ちょっとした聖なる趣きがある。大理石で人肌の質感を写実的に彫刻した神像があるじゃないですか、そのプラモデル版的な。水着アイドルのプラモデルでも大理石の神像でも、硬いマテリアルで人体のしなやかさを表現した彫刻の細部には神が宿る……!
PLAMAX ミニマムファクトリー・東雲うみのプラモデルは本人の3Dスキャンを元に造形したパーツ自体が美しい。しかも、カッチリと組ませる為の凹凸が、人体に空間の歪みが発生したようで大変に美しい。合理性の中に美がある!魅惑のポーズ2種類入りの当キット、今回は水着のコスチュームAでいってみましょう。

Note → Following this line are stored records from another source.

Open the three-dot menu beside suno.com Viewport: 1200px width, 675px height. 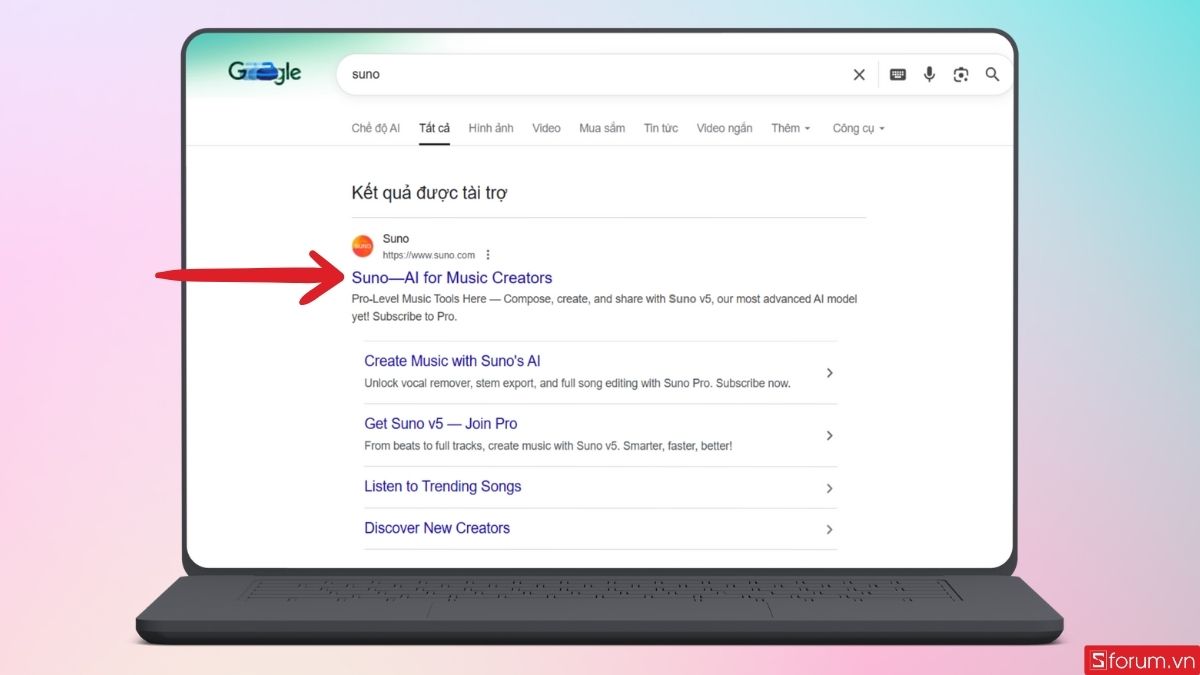[487, 254]
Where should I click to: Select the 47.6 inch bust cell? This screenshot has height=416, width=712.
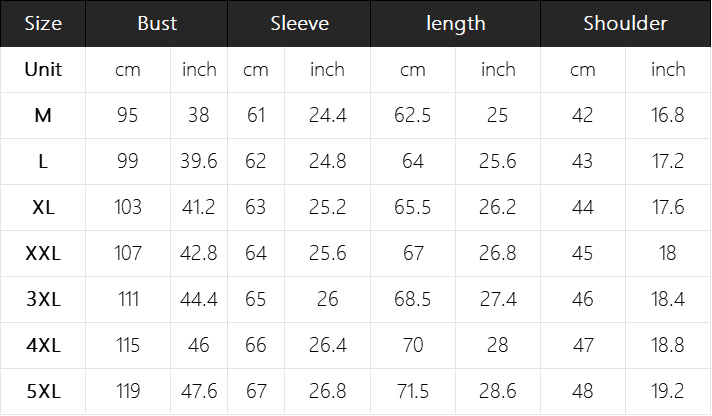[x=199, y=391]
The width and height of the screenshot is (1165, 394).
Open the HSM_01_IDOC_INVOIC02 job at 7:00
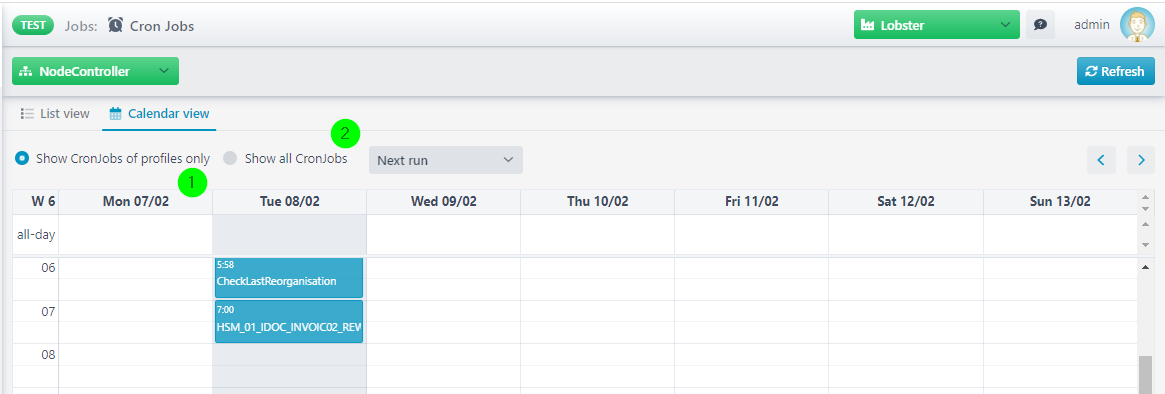(x=288, y=321)
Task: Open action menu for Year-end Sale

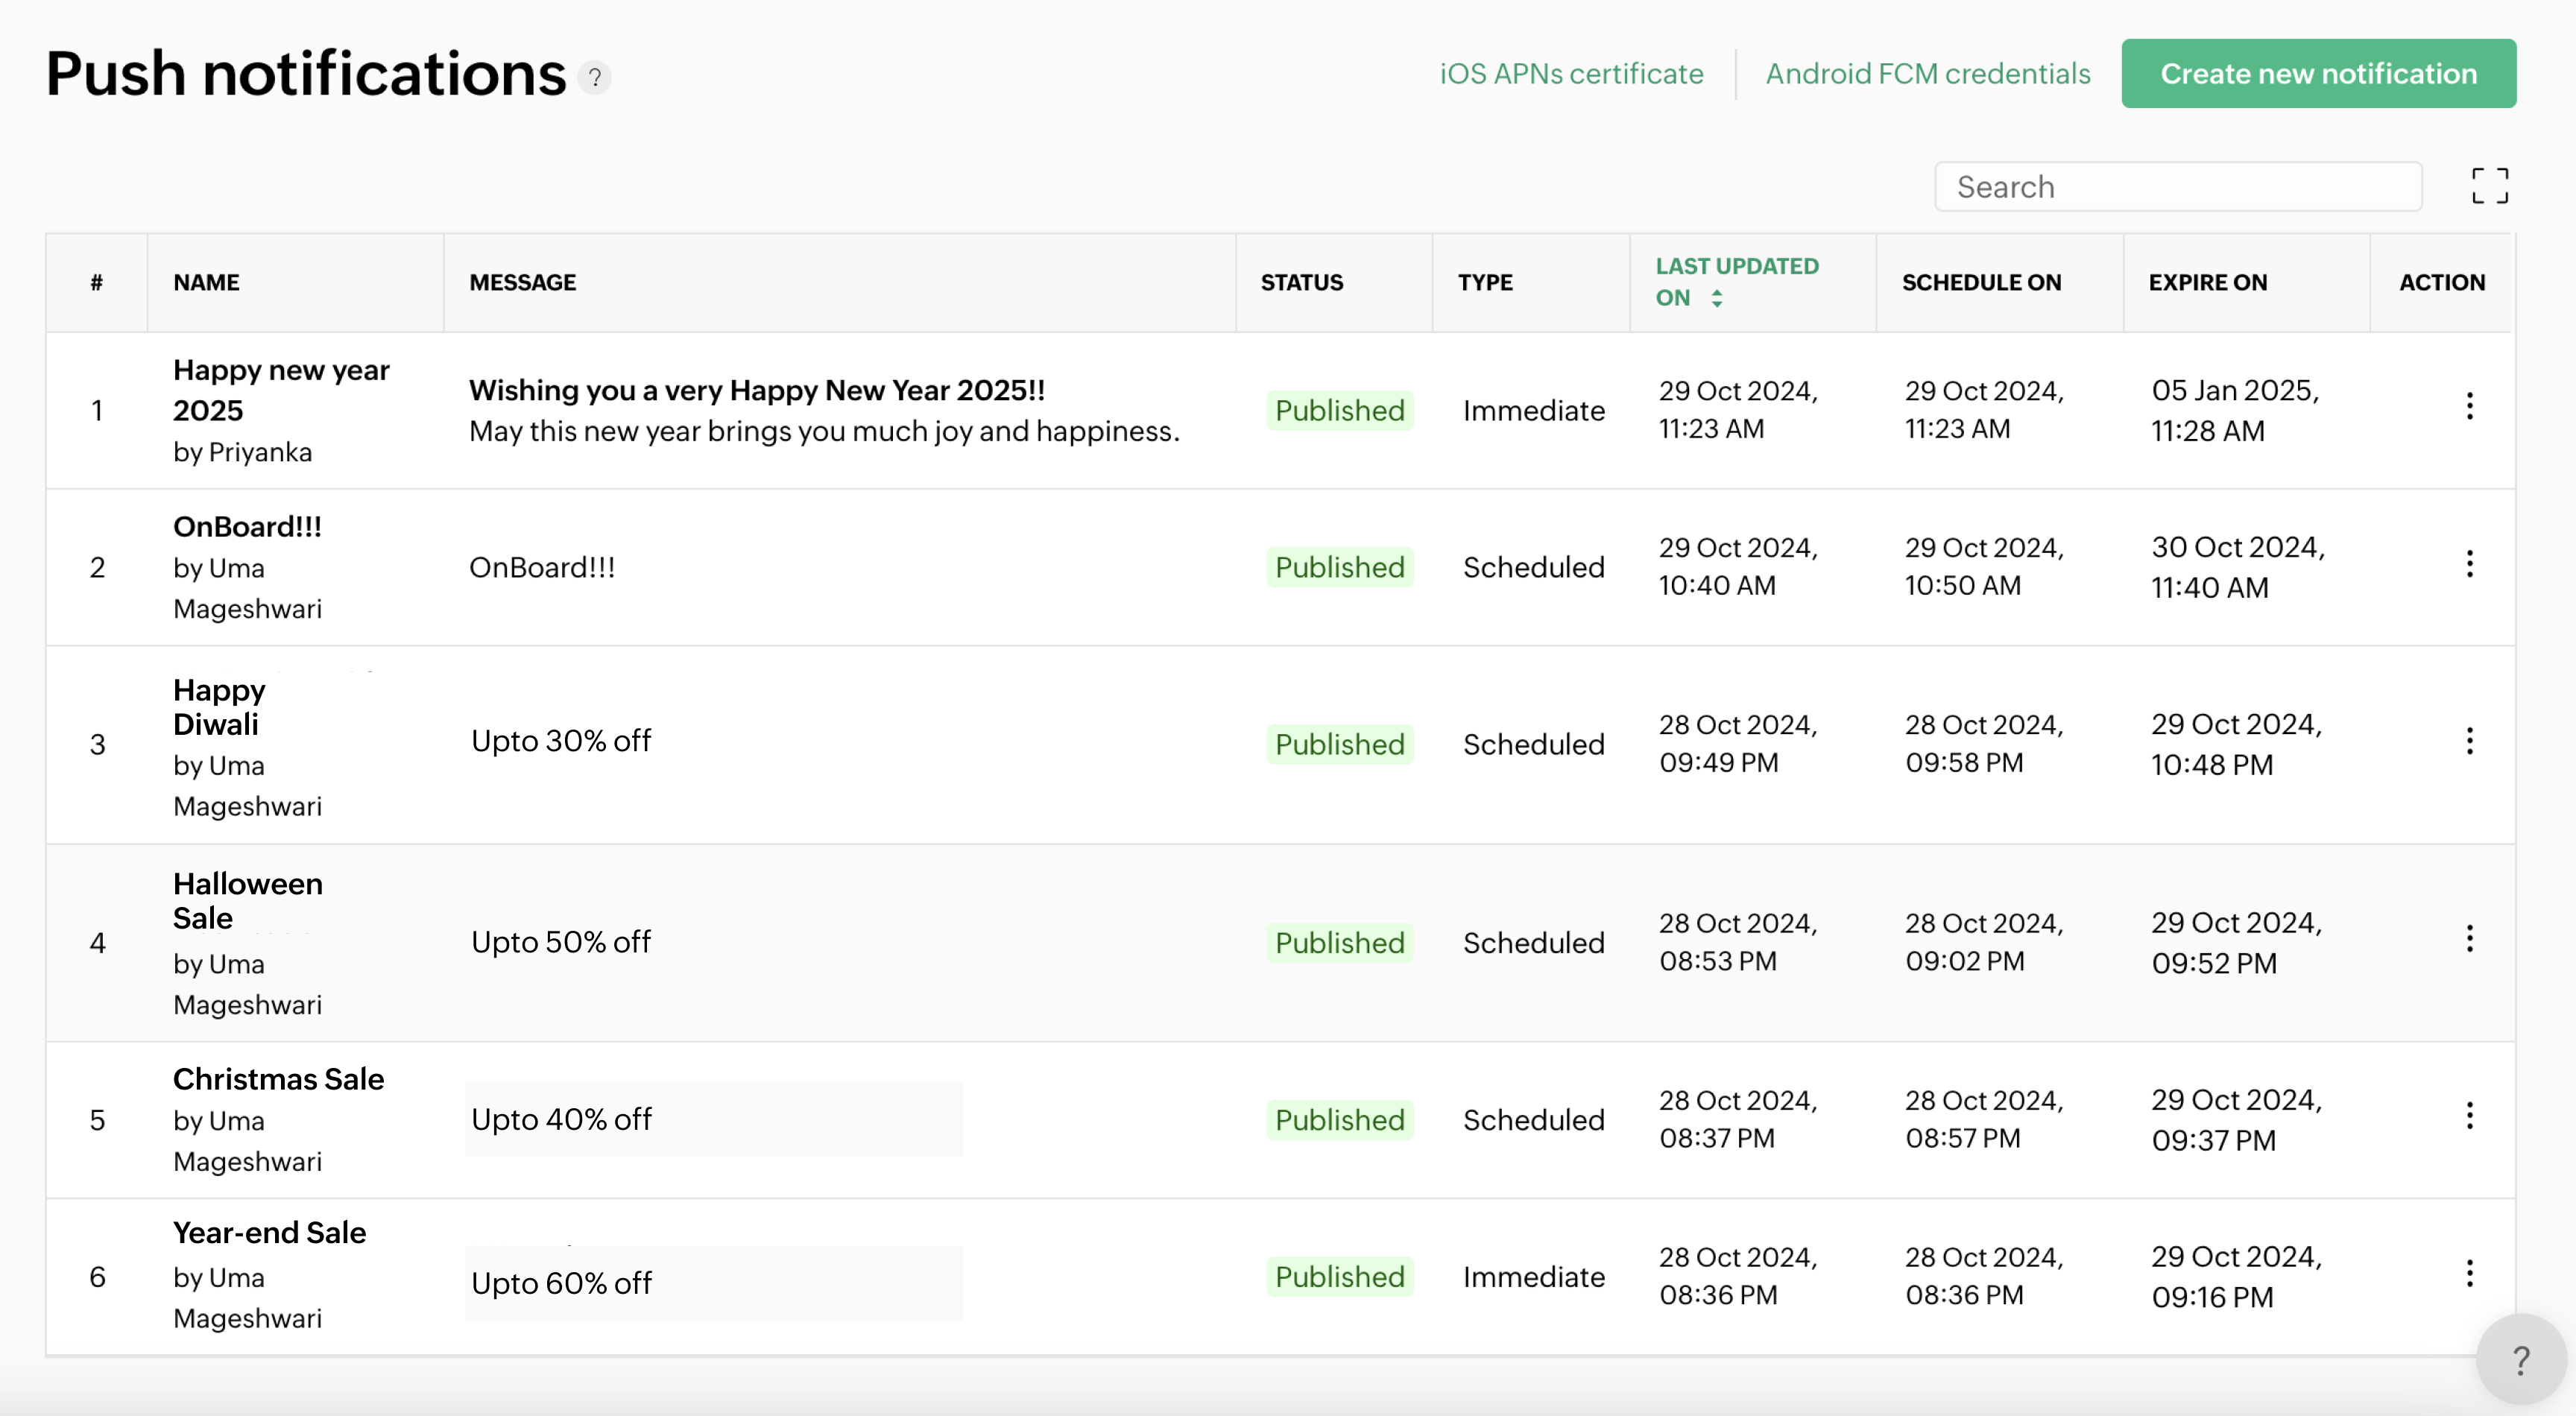Action: point(2469,1273)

プラスチックで成形された、まるで肌。そして腹部には写実的なそれと相反するようにぽっかり空いた穴が2つ。ここに両手が接続され、冒頭のねじ式ポーズ(違う)もとい片腕組みの前屈みポーズがカッチリと組み上がる。腕と胴の密着感はとっても自然な仕上がり。何故なら接着されるから……!

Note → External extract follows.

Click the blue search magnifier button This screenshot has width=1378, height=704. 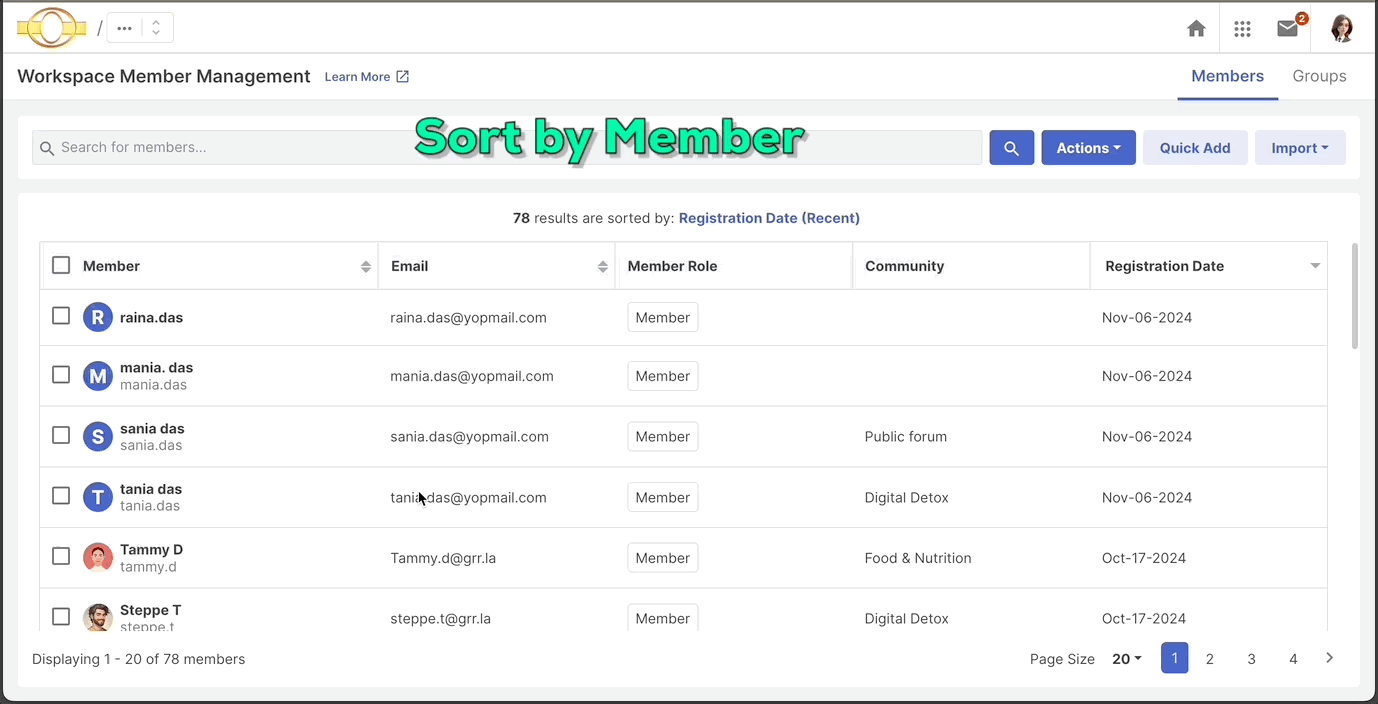coord(1011,148)
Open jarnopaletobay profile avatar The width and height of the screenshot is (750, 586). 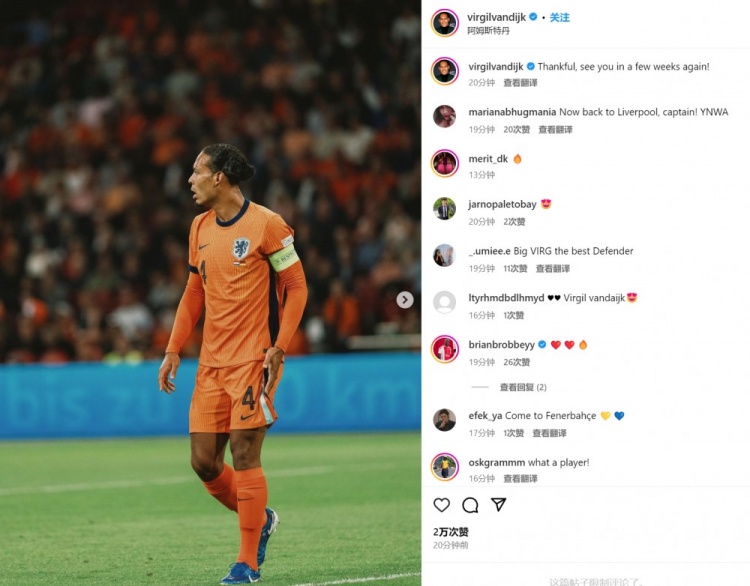click(x=444, y=209)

背中には豆腐がめり込んだような凹み、脇腹のあたりにはペンキが垂れた跡のような凹みがある。これによって髪の毛のパーツがバチピタにハマり、しっかりと固定されるという寸法だ。ファさっ……!としたプラスチックの髪が出来上がる。しかしマジで髪が長い。

このふとももパーツがこのキットの鍵だ。足の付け根にくっついたキューブ、ふともも内側のブーリアン演算的に抉れた空間、そして手のひらを接着する為のふともも正面の大穴。これら全てが意味を成し、他パーツと絡み合うように接着される。そして組み上がった時にこのプラモデルの柱となるのだ。文字通り。

重心が左脚にしっかり乗って、ふらつかずに立ちます。撮影するのに立たせようとした瞬間、まさか!と思いましたよ。1/100ウイングガンダムゼロEWより立たせるのが簡単ですわ!

速乾の流し込み接着剤でピタピタとパーツを貼っていくと、導かれる様に水着のお姉さんが完成しました。肩や足の合わせ目が若干目立ちますが、それはそれで攻殻機動隊よろしく、サイボーグみたいで良い感じだと勝手に思っています。合わせ目を消すのも楽しそうだけど、「メカ東雲うみ」として作るのもアリ。